В части, противоположной басам, или, сказать точней, мужским низам, диапазон Троглодиты простирался, кстати сказать, до вполне мелкотравчатых, сугубо дамских занятий: с прежней деловитостью, размашисто и ритмично, словно орудуя веслами, она показывала моей коллеге что-то на спицах: две лицевых, изнаночная, петля с накидом.
Короче, это была Бабища-Которая-Могла-Всё.
Вот ей-то я и решила бухнуться в ноги.
Глава 10
Голос
...Сегодня я проснулась оттого, что услышала твой голос, который отчетливо произнес: двадцать.
Приоткрыв глаза, я поняла, что этот голос был не снаружи. Он был именно внутри меня, и, следовательно, проснувшись, я совершила непоправимую ошибку. И все-таки я попыталась снова уснуть – или хотя бы воспроизвести внутри себя это слово, произнесенное твоим голосом с оттенком застенчивой детской улыбки.
Почему-то во сне я слышала только твой ответ, но вопрос подразумевался сам собой.
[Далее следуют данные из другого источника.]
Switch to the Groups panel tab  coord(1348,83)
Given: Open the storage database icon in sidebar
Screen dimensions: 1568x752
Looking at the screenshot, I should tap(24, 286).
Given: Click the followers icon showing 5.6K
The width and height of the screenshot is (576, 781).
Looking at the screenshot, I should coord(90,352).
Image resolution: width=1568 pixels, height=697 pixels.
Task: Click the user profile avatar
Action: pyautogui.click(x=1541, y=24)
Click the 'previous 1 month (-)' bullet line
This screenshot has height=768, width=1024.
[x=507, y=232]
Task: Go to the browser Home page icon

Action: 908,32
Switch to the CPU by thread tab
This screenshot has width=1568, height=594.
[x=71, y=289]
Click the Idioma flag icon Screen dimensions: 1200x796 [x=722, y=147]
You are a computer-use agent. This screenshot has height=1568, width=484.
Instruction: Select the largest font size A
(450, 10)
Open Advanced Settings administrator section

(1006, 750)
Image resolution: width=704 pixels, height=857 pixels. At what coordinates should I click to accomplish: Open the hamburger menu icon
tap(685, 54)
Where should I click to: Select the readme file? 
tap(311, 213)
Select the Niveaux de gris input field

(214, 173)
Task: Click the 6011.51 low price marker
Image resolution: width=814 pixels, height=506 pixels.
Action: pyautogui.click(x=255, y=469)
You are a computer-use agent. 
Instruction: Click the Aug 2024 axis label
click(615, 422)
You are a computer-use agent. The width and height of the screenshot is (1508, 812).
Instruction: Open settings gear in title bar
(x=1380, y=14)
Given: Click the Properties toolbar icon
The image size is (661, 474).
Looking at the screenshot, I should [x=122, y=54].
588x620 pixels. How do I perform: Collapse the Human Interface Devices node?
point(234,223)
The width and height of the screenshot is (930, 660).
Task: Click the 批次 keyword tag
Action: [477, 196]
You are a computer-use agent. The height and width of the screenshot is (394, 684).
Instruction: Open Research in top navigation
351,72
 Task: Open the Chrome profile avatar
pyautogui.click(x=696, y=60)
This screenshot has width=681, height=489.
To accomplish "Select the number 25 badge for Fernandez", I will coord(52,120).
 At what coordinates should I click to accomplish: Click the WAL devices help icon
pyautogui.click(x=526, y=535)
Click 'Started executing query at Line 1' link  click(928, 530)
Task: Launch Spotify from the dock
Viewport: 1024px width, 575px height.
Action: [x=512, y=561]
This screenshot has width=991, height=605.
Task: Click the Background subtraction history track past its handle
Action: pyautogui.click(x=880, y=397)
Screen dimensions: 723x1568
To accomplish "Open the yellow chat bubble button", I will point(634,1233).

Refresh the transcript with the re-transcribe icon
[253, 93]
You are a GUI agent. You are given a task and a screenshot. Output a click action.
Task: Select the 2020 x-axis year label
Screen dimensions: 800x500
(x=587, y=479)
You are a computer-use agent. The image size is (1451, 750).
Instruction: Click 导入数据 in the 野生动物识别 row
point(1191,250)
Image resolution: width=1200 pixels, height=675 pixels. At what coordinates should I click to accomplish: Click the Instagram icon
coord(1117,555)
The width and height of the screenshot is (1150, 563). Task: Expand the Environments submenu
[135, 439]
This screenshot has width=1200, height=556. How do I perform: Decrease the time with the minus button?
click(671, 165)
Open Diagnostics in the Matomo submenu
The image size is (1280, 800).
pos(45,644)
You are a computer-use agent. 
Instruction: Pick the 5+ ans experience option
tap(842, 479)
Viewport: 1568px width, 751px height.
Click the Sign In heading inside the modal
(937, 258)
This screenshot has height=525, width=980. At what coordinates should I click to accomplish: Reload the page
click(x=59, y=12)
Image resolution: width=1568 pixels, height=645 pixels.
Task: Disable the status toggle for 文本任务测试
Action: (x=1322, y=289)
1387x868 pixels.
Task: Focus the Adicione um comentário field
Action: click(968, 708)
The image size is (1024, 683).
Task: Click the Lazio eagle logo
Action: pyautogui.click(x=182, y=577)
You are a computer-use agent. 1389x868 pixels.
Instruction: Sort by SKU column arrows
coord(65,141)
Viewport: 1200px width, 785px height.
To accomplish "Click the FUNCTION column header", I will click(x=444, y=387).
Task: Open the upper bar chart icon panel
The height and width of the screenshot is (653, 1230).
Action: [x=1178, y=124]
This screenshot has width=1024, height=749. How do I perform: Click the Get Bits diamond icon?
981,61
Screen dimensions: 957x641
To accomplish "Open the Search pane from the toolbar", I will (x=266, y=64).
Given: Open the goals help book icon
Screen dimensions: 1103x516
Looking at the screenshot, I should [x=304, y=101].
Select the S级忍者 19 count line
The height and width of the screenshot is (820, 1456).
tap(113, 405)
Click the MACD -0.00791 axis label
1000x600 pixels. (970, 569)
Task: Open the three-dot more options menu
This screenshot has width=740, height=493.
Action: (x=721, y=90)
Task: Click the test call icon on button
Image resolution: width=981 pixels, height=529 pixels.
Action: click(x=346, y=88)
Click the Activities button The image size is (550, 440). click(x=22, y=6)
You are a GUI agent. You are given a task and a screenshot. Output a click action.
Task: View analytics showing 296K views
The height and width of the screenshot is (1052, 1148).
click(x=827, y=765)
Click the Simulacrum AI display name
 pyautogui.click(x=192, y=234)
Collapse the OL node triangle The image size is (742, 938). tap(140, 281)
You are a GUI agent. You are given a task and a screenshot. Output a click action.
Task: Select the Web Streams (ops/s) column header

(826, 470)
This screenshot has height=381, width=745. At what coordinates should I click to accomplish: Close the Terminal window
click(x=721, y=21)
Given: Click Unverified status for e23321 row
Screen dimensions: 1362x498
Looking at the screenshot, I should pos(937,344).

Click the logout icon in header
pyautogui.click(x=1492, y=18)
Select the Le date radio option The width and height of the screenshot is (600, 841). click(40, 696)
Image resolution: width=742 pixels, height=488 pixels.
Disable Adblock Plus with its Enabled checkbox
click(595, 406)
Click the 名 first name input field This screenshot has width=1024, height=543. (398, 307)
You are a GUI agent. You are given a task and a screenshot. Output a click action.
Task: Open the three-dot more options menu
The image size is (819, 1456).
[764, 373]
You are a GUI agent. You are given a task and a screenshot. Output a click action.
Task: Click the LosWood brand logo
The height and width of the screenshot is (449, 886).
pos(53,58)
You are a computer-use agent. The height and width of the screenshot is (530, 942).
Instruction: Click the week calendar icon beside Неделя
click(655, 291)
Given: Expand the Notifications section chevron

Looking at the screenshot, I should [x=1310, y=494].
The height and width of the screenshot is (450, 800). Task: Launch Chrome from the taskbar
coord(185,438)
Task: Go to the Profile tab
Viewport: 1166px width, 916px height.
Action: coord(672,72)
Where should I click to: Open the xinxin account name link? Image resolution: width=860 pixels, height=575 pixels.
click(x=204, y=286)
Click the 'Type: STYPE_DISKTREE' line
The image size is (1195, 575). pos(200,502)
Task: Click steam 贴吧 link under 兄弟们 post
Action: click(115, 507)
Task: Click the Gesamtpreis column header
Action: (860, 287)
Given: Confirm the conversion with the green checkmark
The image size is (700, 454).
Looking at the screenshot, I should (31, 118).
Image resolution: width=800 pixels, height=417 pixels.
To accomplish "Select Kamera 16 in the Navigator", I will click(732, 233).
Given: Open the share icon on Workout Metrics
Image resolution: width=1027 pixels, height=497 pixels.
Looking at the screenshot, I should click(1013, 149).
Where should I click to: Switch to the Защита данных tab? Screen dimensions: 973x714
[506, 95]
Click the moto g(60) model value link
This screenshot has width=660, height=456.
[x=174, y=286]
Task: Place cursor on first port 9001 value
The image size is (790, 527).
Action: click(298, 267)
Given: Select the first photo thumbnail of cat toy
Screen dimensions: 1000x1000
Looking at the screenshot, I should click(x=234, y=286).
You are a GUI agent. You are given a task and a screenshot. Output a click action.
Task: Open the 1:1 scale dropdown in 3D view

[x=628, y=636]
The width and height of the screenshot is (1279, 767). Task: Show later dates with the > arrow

Воссоздав этот сон снова (причем не совсем законным путем, то есть, успев-таки ухватить его за истаивающий край и затащить, погрузить внутрь себя, оставаясь при том непогруженной – и отлично понимая, что снаружи моего сознания находится всё совершенно другое: среда, законы, пространство, время), я сумела снова впитать прежнюю логику, прежнюю правду, прежние страхи и радости – может быть, суть иных своих земных или внеземных превращений.
И вот я уже явственно слышу, как чей-то голос, без звука (я улавливаю только интонацию – покровительственную, благожелательную – она излучается не звуком, а чем-то еще) спрашивает: у нас сегодня день рождения, да?.. и сколько же нам исполнилось лет?.. И твой голос (тут звук как раз очень ясен и чист) говорит, улыбаясь: двадцать.
Я вижу вечерний, почти ночной снег, косо летящий за высоким петербургским окном, и дымящуюся чашку чая, которую ты подносишь к своим улыбающимся, словно на детском балу, губам, и серую шапочку, которую я тебе связала сама, и ты ее не снимаешь, потому что мы в гостях «только на минутку»; я чувствую крепкий запах табака и масляных красок, черного, уже слегка черствого хлеба, крепкого чая, портвейна – потому что мой знакомый художник, у которого мы сидим, живет именно в этом кругу вещей, – и предвкушаю бодрящий мороз, который здесь, вблизи Царскосельского вокзала, так уютно пахнет угольным дымом...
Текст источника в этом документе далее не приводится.